# Goals:
a – Answer these questions using the street works complaint text.
(i) Under which section of which Act must a licence be sought to install and maintain apparatus on a highway?
(ii) What reason did the contractor give when it asked for an extension?
(iii) What payment was the Council considering for Mr C's distress?
b – Extend the street works complaint text, picking up after its final sentence.

┌─ Document text

Legal and administrative background

  1. A company or individual who wants to install and maintain apparatus on a highway needs to apply to a council for a licence under Section 50 of the New Roads and Street Works Act 1991.

What happened

  1. The Council issued a permit to a company to lay cables near Mr C’s home. The company was a contractor working on a project the Council was involved in.
  2. On the first day of work, noise continued past midnight and Mr C emailed the Council to complain. In response to this, and contact from local councillors, the Council agreed with the company the next day that no digging would take place after 11 pm. This did, however, mean the work would take longer to complete than originally planned.
  3. Mr C complained again about the noise a few days letter. The Council closed the complaint, as the work was due to end a few days later.
  4. About a week later the contractor asked for an extension: it said the works were delayed due to poor weather.
  5. A few days later Mr C reported further drilling after 11pm. The Council said it was disappointed and went back to the contractor.
  6. Mr C made a formal complaint. He asked the Council to pay him compensation. The Council’s response:
    • advised the original decision “..was to complete works during the daytime. However, due to locality … a high footfall existed. Therefore, an internal decision was taken by the Street Works Team to undertake this works during a late evening and/or overnight”.
    • the works were meant to take 10 days. But after the Council restricted digging to before 11pm, this meant they took longer.
    • it upheld the complaint and sincerely apologised for the contractor’s disruption.
  7. Mr C asked to escalate his complaint. In response, the Council’s records show it was considering a request by Mr C for a £100 payment for his distress. Mr C later deemed this insufficient, so he complained to the Ombudsman.

└─
┌─ Extracted material

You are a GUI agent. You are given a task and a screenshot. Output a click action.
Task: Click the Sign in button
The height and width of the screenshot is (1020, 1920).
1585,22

└─
┌─ Extracted material

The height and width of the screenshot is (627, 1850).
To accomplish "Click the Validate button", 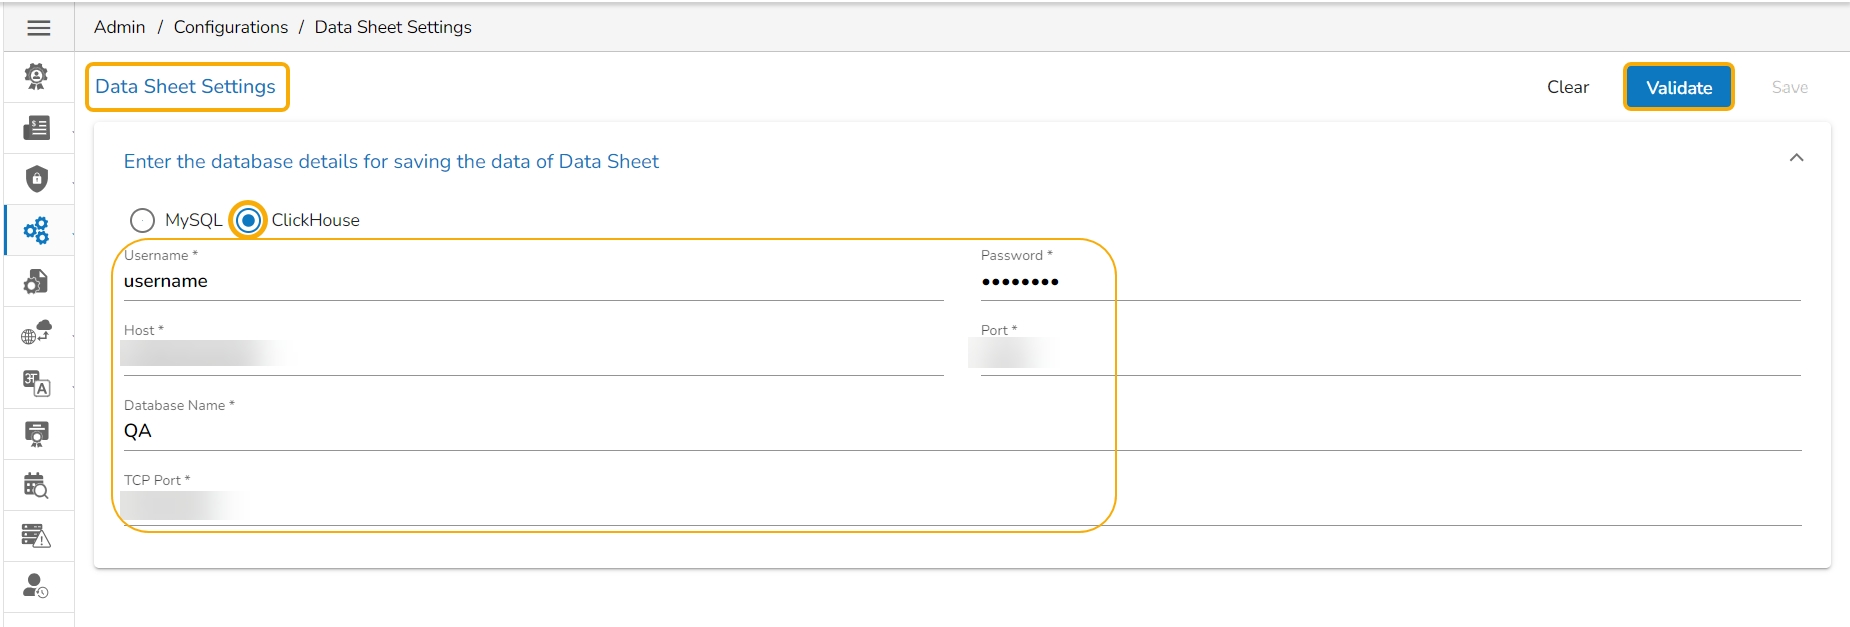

└─

# Responses to the exercise:
a –
(i) Section 50 of the New Roads and Street Works Act 1991.
(ii) The works were delayed because of poor weather.
(iii) A £100 payment.

b –
  8. In response to my enquiries, the Council sent me its records of the permit application process. These included applications to vary the process. It was as part of one of these applications, that the Council inserted a condition about the times of work. It has not sent me any contemporaneous record of the internal discussion it says it had when it decided to allow night-time working.
  9. Its responses advised:
    • The decision to allow night-time working was to minimise disruption to business on a high street (some earlier daytime work had been carried out for a specific purpose);
    • “The residential area [where Mr C lives] is a continuation of the commercial area and unfortunately the road was not split for the works due to the nature of the installation required. It cannot have breaks in the ducting or fibre as it would then require street furniture to be installed and would make it difficult to service in the future. On this basis, the permit was applied to the entire length of the [road]”.
    • Its Environmental Health team had informally investigated but not taken any formal action.
    • “all overnight works across the city near to residential areas restrict noisy activities beyond 22:00hrs through a standard condition – NCT12a “Noise levels to be kept to an absolute minimum beyond 22:00hrs due to residential area”. This condition does not restrict works beyond 22:00hrs, it is merely intended to restrict noisy activities that could disrupt local residents; works can continue through the night in line with the permit.”


  1. The work was part of a major scheme and I do not consider the Council was at fault in permitting it to take place. It was inevitable it would lead to some noise and disruption.
  2. I do have some concerns the Council’s records suggest that its first permit allowed overnight working with no consideration of what work was allowable during that time. But the Council acted immediately it received Mr C’s complaint about disturbance at night and restricted the hours of work. Mr C did have to make some further contacts, so he was caused further injustice.
  3. Considering this history, and with reference to the Ombudsman’s Guidance on Remedies, my view is Mr C’s original suggestion of £100 is appropriate for his family’s avoidable distress. It has already apologised in its complaint response.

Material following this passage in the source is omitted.